Los golpes se hicieron más fuertes. Pedro gruñó.


«iVete y déjame en paz!», deseó gritarle. Pero ella no le haría caso.


No se iría. Sus constantes atenciones estaban empezando a volverlo loco. ¿Acaso Paula no entendía que él no deseaba su compasión, su preocupación, sus malditos estofados de pollo?


La deseaba a ella. Desnuda. Entre sus brazos. Jadeando su nombre mientras la poseía.


Pedro? ¿Te encuentras bien, Pedro? —preguntó Paula a través de la puerta cerrada—. Por favor, Pedro, contéstame.


El se levantó dando un respingo. Un dolor agudo le taladró la sien derecha. Gimió para sus adentros mientras se dirigía como una exhalación hacia la puerta, la abría y miraba con furia a Paula.


—Hola —dijo ella con aquella vocecita suave y sexy que lo solía estremecer—. Te traigo la cena. Chuletas de cerdo, escalopes de patata, magdalenas de maíz y tarta de limón helada —alzó la enorme bandeja cubierta con unos paños a rayas.


—Paula, no es necesario que hagas esto, ya lo sabes —Pedro se apoyó en el marco de la puerta con aire casual—. Debes de estar destrozada. Y me encuentro perfectamente. Puedes dejar de preocuparte.


Ella le rozó cariñosamente el pecho con la bandeja.


—Debes comerte todo esto antes de que se enfríe.


Pedro se apartó para dejarla pasar. Paula se dirigió hacia la pequeña mesa situada junto a la ventana. Tras soltar la bandeja, le quitó el paño y retiró una silla.


—Siéntate y come. Mientras prepararé café.


El la agarró de la muñeca mientras se dirigía hacia el armario donde estaba guardada la cafetera. Paula se volvió y le sonrió.


—Puedo hacer café si me apetece —dijo Pedro—. Y soy perfectamente capaz de prepararme un bocadillo o abrir una lata de sopa.


—Por supuesto que sí —Paula le acarició la mejilla con la mano libre—. Pero tengo que cocinar para mí, de todos modos, así que no me molesta preparar comida para dos.


La mandíbula de Pedro se tensó al sentir su caricia. ¿Por qué diablos tenía que acariciarlo? ¿No sabía el efecto que eso le producía?

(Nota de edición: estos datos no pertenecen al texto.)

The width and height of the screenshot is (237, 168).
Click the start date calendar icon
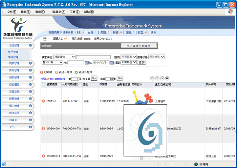click(86, 62)
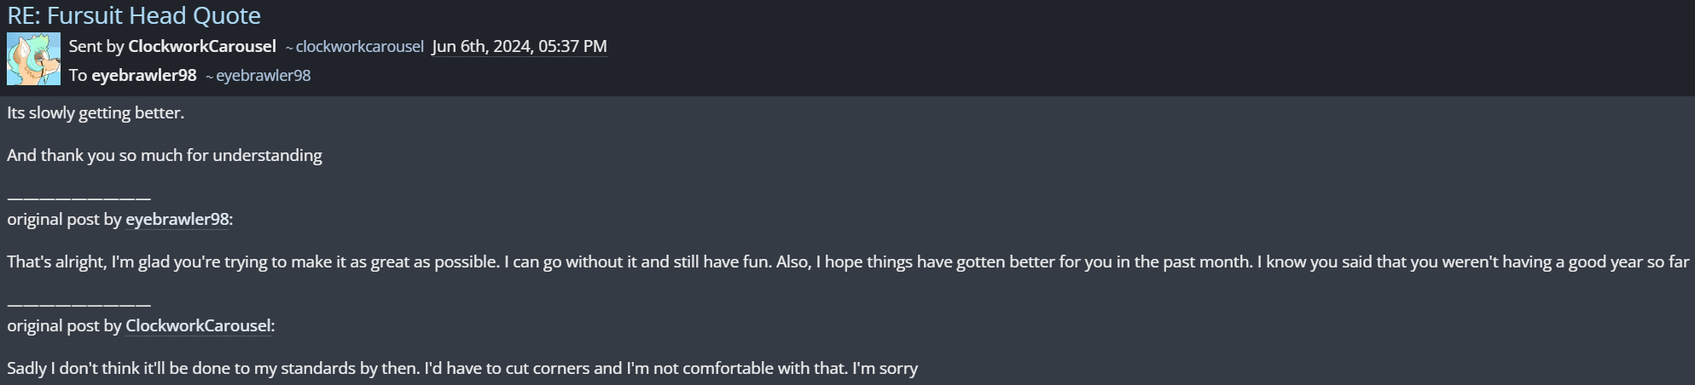Click the second quote divider line
Image resolution: width=1695 pixels, height=385 pixels.
(x=78, y=304)
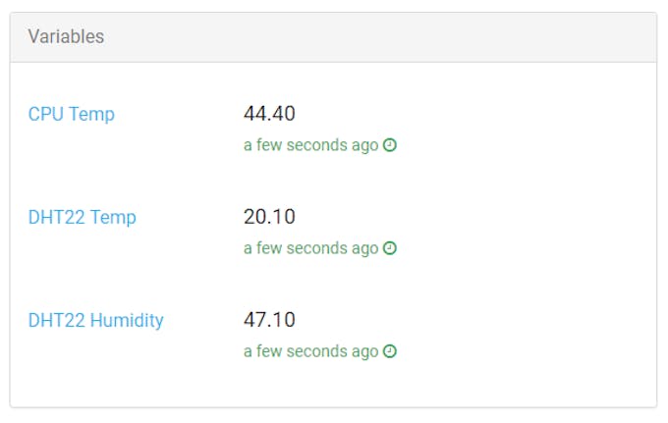Click the clock icon beside DHT22 Temp timestamp

point(390,248)
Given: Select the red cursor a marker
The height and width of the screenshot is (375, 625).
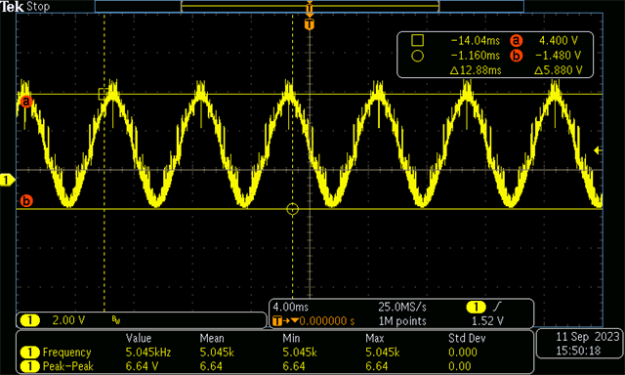Looking at the screenshot, I should 26,102.
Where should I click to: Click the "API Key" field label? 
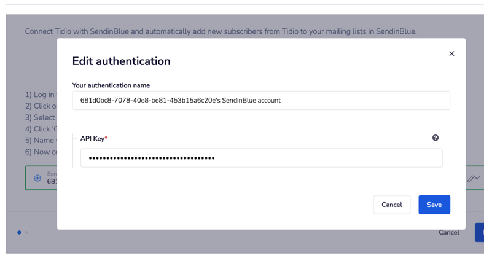tap(93, 139)
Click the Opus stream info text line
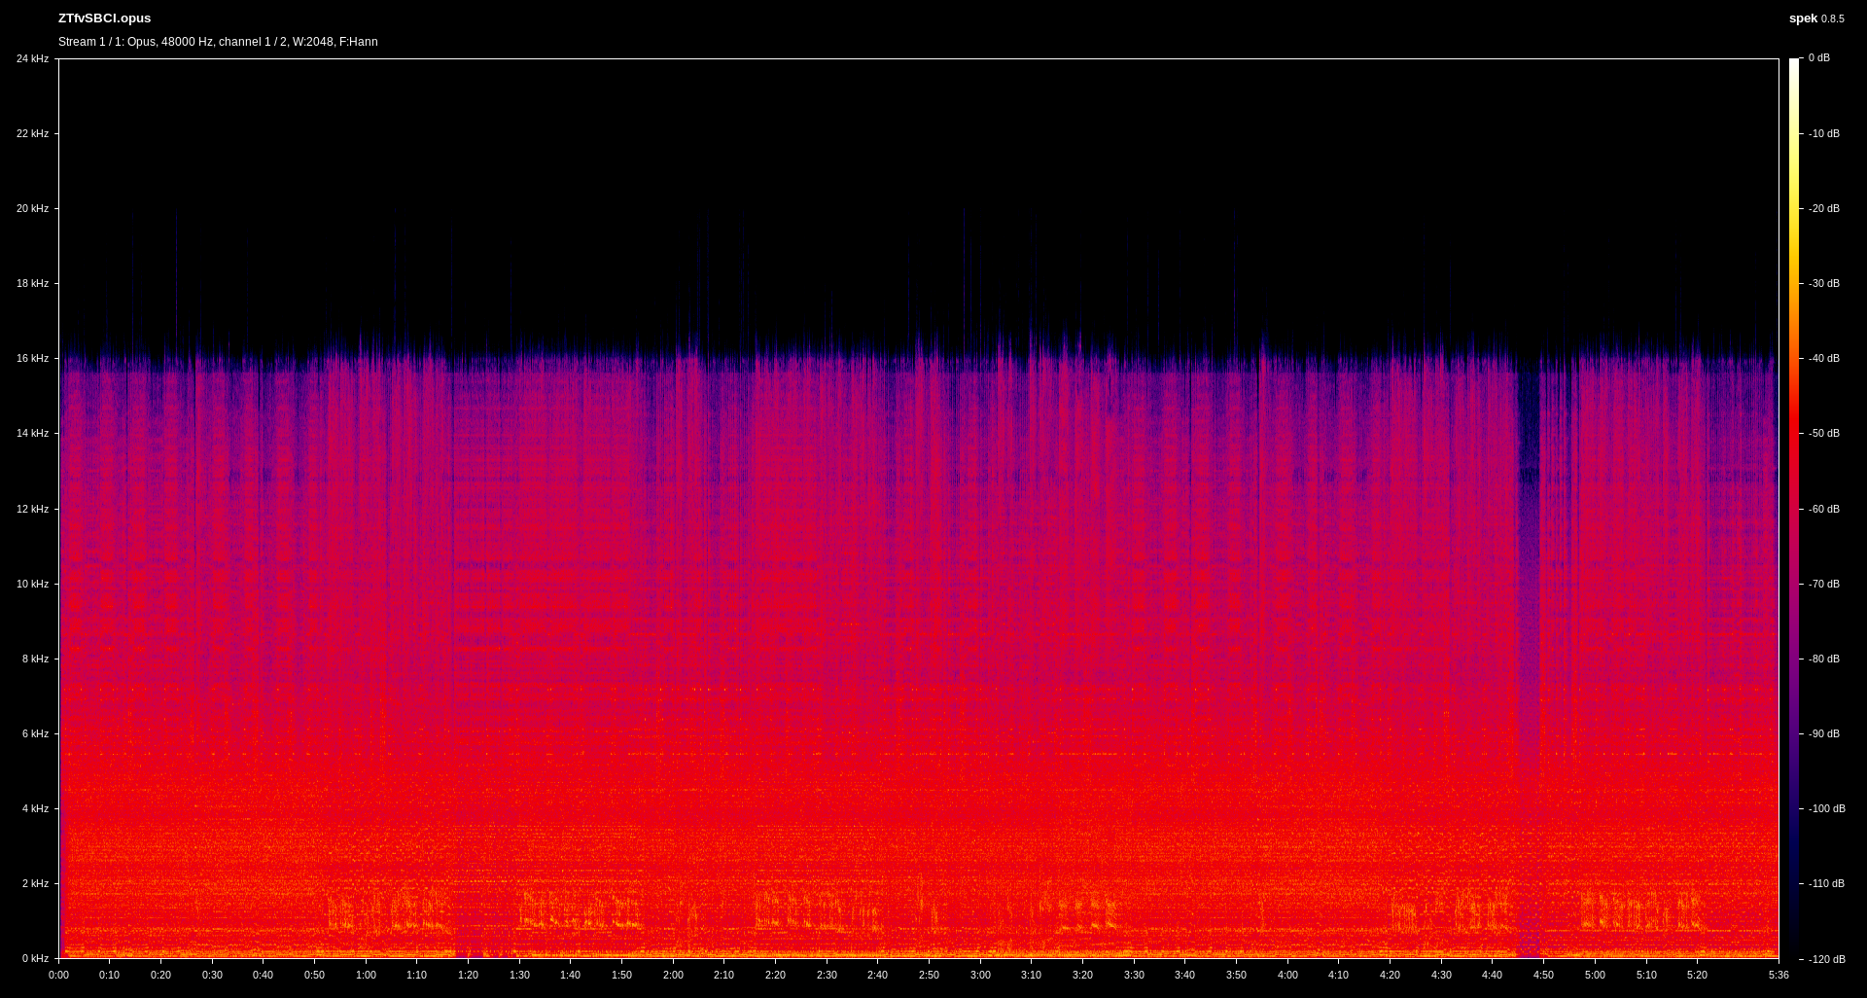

—Paula, no quiero que sigas trayéndome la comida todos los días. ¿Comprendes?


—No, me temo que no comprendo —la sonrisa se desvaneció de sus labios. Se miró la muñeca, presa en la enorme mano de Pedro—. ¿Qué intentas decirme?


Él la soltó y retrocedió.


—Intento decirte que no necesitas tomarte tantas molestias...


—Y yo acabo de decirte que no es molestia ninguna. Al contrario, lo hago con mucho gusto.


No dejaba de mirarlo, suave, femenina y tentadora.


El enfoque sutil no iba a servir con Paula. ¿Por qué le hacía aquello?


¿Por qué no podía desaparecer y dejarlo en paz?


La frustración empezó a imperar sobre el sentido común de Pedro.


Agarró a Paula por los hombros y la sacudió un par de veces... cuidadosamente, pero con la fuerza suficiente para captar su atención.


—Estoy cansado y harto de verte deambular a mi alrededor. No soy tu marido. Ni tu amante. Puede que haya aceptado el puesto de Leonel temporalmente, pero no pienso asumir su papel como hombre de tu vida.


—Nunca... nunca he pensado que asumieras...


—Si crees que demostrándome lo dulce y atenta que eres como esposa vas a conseguir que me quede y sea la clase de marido que era Leonel, te equivocas del todo, cariño. No quiero ocupar el lugar de Leonel corno tu esposo. Y jamás he querido ser padre.


Paula lo miró con rabia unos segundos, luego alzó la mano y le propinó una sonora bofetada. Los ojos se le habían llenado de lágrimas. Respiró hondo y dolorosamente, y luego se dio media vuelta y salió corriendo.